● **Source data**:
——

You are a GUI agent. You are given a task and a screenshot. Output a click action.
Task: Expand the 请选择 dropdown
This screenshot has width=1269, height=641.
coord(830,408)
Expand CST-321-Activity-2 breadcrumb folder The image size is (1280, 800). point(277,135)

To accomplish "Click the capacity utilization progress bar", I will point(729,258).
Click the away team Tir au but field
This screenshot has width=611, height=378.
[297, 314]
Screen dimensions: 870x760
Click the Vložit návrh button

——

Every line above that holds the string "Expand" should be copied into the answer.

● **Answer to this problem**:
Task: Expand the 请选择 dropdown
Expand CST-321-Activity-2 breadcrumb folder The image size is (1280, 800). point(277,135)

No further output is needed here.